The Mérida Initiative partly focused on what is known as the “kingpin strategy” to capture or kill leading drug traffickers. But it failed to stamp out the flow of drugs from Mexico and Central America, and the next generation of traffickers was ready to take the place of those captured or killed.

Mexico’s priority at the talks is to find a way to reduce the astronomical levels of violence that have swept the country since the inception of the Mérida Initiative. In 2008, 12.6 murders were recorded for every 100,000 people in Mexico; by 2018, that number had soared to 29, according to World Bank data.

“The Mexicans want to say we ended this thing, we ended this thing that kicked off a very violent chapter for Mexico,” said Carin Zissis, editor-in-chief of the Americas Society and Council of the Americas.

The violence is the result of two factors, analysts believe: the Mérida Initiative’s focus on all-out war with drug gangs and lax gun laws in the United States that have led to thousands of weapons being smuggled into Mexico and Central America each year.

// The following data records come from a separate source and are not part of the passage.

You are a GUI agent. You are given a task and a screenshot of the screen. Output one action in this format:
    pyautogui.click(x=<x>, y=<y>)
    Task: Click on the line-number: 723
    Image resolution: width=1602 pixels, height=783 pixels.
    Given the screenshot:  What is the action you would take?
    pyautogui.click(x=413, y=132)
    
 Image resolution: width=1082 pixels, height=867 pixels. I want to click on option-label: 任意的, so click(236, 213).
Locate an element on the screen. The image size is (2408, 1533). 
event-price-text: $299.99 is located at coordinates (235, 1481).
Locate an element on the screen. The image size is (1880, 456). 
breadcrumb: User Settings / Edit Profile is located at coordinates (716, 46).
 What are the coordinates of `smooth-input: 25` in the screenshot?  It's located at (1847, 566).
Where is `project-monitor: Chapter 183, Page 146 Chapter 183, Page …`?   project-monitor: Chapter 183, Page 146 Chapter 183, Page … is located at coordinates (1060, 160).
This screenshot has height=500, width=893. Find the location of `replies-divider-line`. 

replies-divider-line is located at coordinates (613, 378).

During the Obama administration, the United States cut some security funding over concerns about human rights abuses by Mexico’s government. Those concerns have not abated. Last year, the State Department concluded in its annual human rights report that Mexican security forces and other government officials had tortured prisoners, engaged in arbitrary arrests, committed violence against journalists and exploited children for labor.

A sign of how the negotiations are progressing, Zissis said, will be whether agents from the Drug Enforcement Administration are allowed to work in Mexico again. Mexico has withheld visas for DEA agents since the arrest last year of Gen. Salvador Cienfuegos Zepeda in California, a former defense minister, on suspicion of aiding drug traffickers. The arrest set off outrage within the Mexican government, which demanded the general’s extradition and then moved to curb cooperation with the DEA.

Before Friday’s talks, Blinken, Mayorkas and Attorney General Merrick Garland met with Mexico’s president.

“There are other times in history where we distanced ourselves, but there are also things that unite us,” López Obrador said at the presidential palace. “We need to understand each other.”